I was watching "One Day", the sweet rom-com on TV today, fast forwarding through 1 hour within a span of 15 minutes. When Anne Hathaway asks the newest waiter at the Mexican restaurant she worked at, "What's your stroke? Waiter/Writer, Waiter/Actor?" I realised that I have had more than my share of them, lately.
Perennially exhausted new mom
/ lamentably absent wife
/ demanding daughter
/ surly daughter-in-law
/ semi productive freelancer
/ paranoid house cleaner
/ ex-dreamer of dreams
I have landed smack dab in the exact place I did NOT want to be - biting off more than I can chew. Struggling to join the loose ends and just creating more in the process.
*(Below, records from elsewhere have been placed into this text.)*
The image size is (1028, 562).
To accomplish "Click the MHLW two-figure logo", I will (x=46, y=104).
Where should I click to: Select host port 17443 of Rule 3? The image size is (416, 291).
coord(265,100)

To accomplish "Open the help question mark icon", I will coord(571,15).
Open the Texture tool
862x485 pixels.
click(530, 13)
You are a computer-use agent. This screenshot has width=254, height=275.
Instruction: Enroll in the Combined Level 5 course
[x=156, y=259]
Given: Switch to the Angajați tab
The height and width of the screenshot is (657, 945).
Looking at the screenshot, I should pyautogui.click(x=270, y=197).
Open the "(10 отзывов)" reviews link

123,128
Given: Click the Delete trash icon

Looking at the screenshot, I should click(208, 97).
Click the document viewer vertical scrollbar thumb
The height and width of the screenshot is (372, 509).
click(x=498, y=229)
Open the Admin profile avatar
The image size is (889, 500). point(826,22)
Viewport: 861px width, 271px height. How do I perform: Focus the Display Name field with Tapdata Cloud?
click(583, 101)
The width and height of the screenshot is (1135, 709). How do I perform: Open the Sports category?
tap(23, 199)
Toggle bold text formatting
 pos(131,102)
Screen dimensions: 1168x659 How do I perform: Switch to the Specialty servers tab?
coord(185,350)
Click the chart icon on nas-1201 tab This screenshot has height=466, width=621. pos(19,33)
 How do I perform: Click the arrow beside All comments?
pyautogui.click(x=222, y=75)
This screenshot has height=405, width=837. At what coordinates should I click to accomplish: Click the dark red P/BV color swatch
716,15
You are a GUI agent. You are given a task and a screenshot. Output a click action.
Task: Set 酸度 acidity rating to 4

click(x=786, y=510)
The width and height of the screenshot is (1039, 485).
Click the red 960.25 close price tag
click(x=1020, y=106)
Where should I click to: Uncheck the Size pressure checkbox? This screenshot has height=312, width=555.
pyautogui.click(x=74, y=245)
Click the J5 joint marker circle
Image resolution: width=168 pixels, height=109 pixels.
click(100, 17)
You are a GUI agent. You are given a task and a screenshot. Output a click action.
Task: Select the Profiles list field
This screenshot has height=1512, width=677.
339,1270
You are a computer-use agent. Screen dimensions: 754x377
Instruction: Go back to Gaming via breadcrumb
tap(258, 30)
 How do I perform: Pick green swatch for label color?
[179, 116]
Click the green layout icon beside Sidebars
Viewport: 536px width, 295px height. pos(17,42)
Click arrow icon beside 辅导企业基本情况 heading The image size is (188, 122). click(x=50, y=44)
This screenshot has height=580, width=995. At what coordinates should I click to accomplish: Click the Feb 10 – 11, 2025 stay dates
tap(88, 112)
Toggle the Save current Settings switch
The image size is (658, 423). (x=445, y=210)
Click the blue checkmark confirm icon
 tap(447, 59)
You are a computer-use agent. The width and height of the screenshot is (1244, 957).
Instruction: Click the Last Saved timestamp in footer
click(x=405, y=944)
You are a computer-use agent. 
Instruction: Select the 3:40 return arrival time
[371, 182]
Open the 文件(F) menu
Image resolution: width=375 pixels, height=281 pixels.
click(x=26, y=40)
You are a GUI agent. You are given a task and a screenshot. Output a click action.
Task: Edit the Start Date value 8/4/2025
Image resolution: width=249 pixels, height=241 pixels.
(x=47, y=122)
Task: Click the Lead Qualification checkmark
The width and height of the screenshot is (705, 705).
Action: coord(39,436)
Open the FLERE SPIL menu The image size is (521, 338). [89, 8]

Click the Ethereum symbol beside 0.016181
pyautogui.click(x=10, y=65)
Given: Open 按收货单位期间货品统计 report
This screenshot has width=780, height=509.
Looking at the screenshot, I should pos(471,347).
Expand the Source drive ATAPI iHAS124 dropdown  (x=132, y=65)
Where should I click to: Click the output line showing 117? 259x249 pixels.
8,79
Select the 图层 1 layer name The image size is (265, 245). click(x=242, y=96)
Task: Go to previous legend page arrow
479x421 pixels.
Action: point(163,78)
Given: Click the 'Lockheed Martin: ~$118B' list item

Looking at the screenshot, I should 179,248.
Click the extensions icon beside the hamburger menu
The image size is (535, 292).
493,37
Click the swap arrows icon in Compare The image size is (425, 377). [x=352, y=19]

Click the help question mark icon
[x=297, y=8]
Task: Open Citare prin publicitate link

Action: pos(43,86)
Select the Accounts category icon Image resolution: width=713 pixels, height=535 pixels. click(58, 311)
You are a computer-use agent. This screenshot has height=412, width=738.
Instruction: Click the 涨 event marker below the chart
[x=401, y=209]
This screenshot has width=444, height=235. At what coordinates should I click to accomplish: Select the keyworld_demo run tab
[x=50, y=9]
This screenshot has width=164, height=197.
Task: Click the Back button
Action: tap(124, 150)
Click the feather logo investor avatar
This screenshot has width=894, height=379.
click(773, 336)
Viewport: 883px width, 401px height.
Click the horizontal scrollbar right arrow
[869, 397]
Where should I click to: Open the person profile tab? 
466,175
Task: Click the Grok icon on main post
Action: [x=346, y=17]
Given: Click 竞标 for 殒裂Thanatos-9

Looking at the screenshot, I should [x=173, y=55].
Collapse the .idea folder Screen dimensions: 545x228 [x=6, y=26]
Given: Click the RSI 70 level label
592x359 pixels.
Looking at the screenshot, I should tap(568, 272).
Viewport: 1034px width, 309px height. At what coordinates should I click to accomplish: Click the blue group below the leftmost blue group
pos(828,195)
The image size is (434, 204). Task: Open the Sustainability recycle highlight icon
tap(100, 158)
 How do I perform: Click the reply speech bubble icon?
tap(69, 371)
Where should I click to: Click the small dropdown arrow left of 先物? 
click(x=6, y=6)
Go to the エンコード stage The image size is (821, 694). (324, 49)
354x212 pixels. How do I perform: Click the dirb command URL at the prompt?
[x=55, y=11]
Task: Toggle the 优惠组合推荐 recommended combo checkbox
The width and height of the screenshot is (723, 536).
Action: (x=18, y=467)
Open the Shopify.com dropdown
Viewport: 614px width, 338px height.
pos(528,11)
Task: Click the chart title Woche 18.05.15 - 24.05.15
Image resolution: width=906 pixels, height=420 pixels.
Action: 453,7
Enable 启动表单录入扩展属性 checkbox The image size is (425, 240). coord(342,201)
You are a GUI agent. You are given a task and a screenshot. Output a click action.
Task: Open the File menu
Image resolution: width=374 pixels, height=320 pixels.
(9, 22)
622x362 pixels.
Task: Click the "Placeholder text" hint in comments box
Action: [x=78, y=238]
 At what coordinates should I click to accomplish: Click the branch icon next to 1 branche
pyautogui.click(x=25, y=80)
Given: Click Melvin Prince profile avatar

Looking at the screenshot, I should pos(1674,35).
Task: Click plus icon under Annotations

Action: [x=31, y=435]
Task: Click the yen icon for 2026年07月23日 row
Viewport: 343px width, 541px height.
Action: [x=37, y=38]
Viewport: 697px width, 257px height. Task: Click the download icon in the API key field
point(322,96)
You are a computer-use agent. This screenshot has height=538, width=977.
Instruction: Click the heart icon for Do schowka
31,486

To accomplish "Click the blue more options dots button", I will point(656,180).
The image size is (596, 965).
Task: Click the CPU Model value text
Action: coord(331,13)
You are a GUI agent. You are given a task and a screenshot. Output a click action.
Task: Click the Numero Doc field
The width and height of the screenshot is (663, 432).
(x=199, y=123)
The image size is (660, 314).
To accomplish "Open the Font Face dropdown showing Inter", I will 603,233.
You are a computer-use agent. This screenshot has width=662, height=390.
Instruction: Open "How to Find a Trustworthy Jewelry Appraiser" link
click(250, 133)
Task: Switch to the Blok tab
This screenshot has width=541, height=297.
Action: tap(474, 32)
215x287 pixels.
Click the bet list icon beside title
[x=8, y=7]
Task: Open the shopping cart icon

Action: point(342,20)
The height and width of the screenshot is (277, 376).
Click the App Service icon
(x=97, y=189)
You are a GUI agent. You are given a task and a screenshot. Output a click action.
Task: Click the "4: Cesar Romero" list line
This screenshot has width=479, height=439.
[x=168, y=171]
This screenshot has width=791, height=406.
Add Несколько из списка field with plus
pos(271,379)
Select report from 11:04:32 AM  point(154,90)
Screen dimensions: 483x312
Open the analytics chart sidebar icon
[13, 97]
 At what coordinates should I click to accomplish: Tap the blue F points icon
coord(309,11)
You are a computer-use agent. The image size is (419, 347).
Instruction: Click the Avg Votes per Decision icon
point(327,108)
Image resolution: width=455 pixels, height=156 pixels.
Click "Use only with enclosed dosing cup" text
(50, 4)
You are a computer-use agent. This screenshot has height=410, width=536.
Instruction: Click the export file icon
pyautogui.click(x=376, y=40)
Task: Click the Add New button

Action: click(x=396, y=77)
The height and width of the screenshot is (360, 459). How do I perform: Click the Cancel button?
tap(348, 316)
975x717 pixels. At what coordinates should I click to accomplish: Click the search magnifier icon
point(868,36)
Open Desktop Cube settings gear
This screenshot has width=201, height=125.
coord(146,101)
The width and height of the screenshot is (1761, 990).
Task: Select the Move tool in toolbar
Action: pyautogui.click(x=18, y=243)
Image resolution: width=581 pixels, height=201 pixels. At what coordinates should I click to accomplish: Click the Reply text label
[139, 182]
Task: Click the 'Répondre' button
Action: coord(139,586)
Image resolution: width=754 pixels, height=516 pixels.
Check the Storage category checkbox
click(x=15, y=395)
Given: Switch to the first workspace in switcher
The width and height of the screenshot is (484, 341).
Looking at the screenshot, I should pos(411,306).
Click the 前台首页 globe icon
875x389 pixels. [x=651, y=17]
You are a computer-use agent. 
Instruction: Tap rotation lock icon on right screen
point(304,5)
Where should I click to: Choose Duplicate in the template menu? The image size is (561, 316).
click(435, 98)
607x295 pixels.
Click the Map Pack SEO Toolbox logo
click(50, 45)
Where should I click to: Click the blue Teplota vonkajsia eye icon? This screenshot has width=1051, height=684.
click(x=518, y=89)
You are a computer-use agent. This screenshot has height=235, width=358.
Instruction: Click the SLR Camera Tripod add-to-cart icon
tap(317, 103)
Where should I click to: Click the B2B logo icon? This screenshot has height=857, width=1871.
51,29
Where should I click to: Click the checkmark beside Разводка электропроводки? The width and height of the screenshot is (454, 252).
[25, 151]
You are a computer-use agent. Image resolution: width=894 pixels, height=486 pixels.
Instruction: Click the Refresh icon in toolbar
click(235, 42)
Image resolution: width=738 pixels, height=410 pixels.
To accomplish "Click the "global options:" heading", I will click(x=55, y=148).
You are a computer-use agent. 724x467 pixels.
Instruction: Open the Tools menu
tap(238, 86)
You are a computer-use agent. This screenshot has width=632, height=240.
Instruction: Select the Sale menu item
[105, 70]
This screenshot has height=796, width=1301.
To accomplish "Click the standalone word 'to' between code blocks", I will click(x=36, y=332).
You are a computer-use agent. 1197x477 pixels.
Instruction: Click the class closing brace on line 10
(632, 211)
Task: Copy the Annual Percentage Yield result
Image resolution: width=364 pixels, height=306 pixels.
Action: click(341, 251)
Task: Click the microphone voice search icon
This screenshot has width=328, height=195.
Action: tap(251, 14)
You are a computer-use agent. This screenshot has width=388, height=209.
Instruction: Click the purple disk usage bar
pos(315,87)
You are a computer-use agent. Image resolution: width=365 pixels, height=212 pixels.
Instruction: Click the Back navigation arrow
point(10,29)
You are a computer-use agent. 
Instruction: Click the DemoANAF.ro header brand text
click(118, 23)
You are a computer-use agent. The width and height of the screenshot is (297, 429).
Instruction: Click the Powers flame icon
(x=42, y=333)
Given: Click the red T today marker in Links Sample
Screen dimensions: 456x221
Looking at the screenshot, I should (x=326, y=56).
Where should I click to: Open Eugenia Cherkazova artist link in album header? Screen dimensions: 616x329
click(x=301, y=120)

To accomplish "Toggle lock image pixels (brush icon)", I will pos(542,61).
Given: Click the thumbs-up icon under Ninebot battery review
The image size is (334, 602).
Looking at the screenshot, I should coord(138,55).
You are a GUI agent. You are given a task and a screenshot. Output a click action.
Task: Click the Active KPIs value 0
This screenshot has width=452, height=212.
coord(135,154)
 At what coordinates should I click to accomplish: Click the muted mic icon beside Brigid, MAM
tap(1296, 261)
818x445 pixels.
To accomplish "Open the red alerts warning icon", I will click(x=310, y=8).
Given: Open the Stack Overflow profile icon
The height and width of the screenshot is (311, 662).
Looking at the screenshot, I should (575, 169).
Family obligations mean that I cannot work as much as I would like. Neither can I finish the unpacking that has been pending since we moved (almost a month now), or run any other errands. I am stuck composing eloquent sentences in my head, reading Seneca on my phone and wishing I could type as fast with my thumb as with all my fingers on a laptop keyboard. Oh, did I forget? All while crooning "ahhh" the little one to sleep. Then I put her down and my eyelids droop. 15 minutes, I tell myself.
Then she is crying herself awake and I am rushing over with help and comfort.
A and I make plans to go for a movie but my parents have to go out of town and I am babysitting. A wants his mom home, and I think: can I really take more?
Really, how much more can I take? How much longer? How much farther? Should I be grateful that she is not crawling yet? That she is not speaking yet? Or walking? That I got what I wanted? That it has to come like this, at this cost, because I cannot not do it perfectly?
When I have eaten last? A cup of lukewarm milk at 11am. It's 4pm now and I have lost my appetite. The little one reads my moods like a book. So she cries and I make funny faces at her, which works. She wants to picked up and I take us both out for a walk.
Nietzsche gives me company every now and then, telling me that what doesn't kill me only makes me stronger. I suppose I will have the hollowed out eyes, stained clothes and sticky hair to show for it soon enough. Dwindling bank balance - I already have - so that's one item accomplished.
It's a deep, dark tunnel, this one. Minute by minute, hour by hour, day by day. That's how it's done.